= Gaius Matius =

Roman agriculturist

Gaius Matius (fl. 1st century BC) (PW 1) was a citizen of ancient Rome notable as a friend of Julius Caesar and of Cicero, who described him in a letter to Trebatius (53BC) as "homo suavissimus doctissimusque". (Cic. Fam. 7,15,2)

A member of the gens Matia, he belonged to the party of Caesar, and helped Cicero in his relationship with Caesar in 49 and 48 BC. After the murder of Caesar, Matius, a dedicated Caesarian, warned of potential for grave repercussions including possible rebellions in Gaul or revolts of Caesar's legions. When Octavian came to Rome, Matius became one of his close associates. Matius and Octavian managed the July 44 BC games honoring the recently assassinated dictator. An exchange of letters between Cicero and Matius later in 44 has been preserved (Letters to Friends, 11.27 f.).
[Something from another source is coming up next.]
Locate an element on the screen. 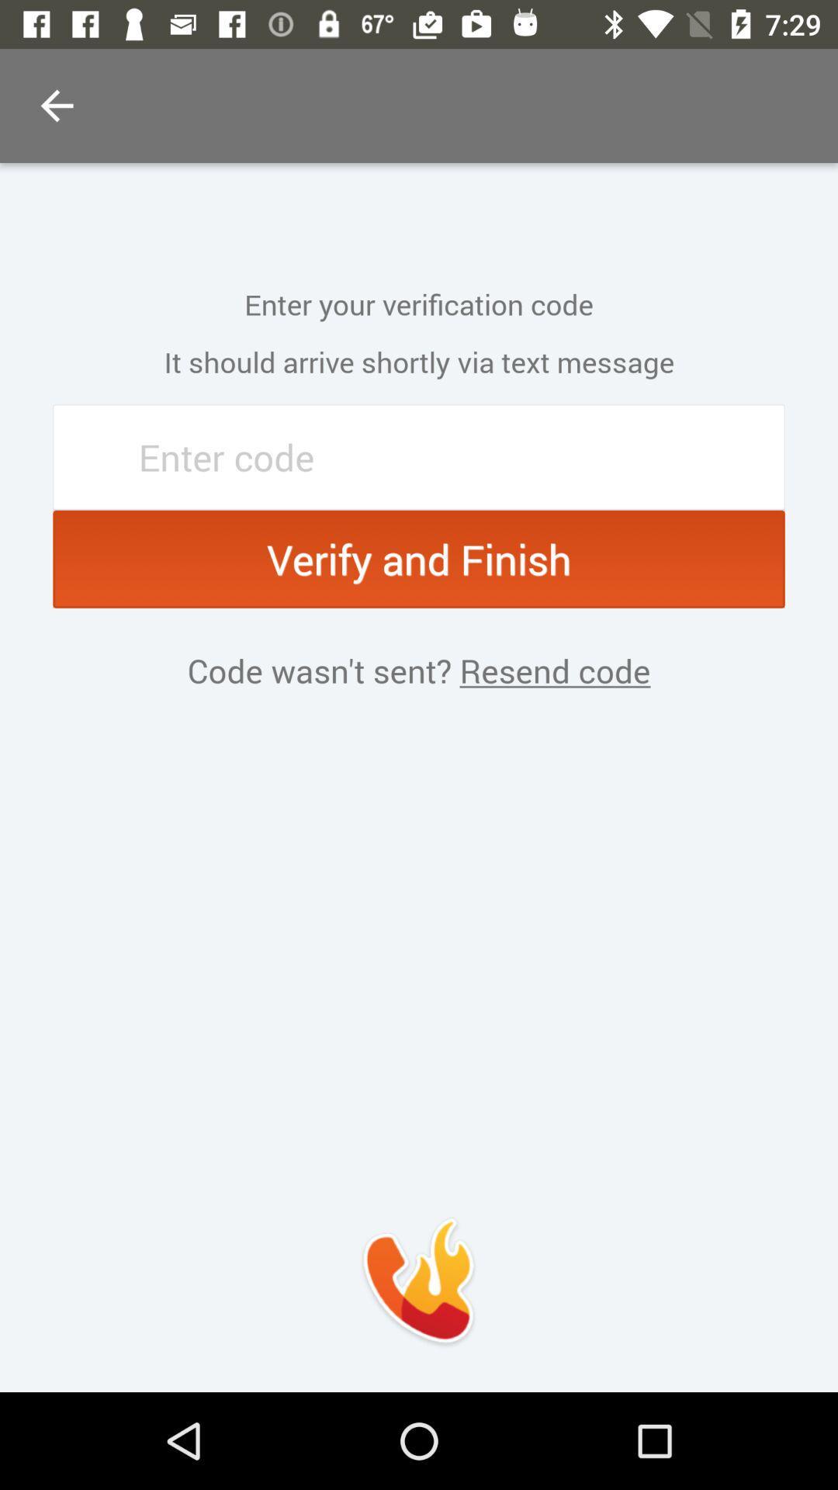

A Gaius Matius (PW 2) is recorded as a friend and assistant of Caesar Augustus, an eques who wrote three volumes on gastronomy (Columella credits him with "mincemeat à la Matius" (minutal Matianum)), and was said by Pliny the Elder to have invented the clipping of shrubs in topiary. It is unclear however if this is the same person, or a later generation: Ronald Syme supposes the later Matius to be the son of the first.

According to the Real Academia Española, the Spanish word for apple, manzana (and thus the related Portuguese maçã and Galician mazá) derives from Matiāna mala, "apples of Matius". which was mentioned by Pliny and others among fruits that had been recently introduced to Roman tables.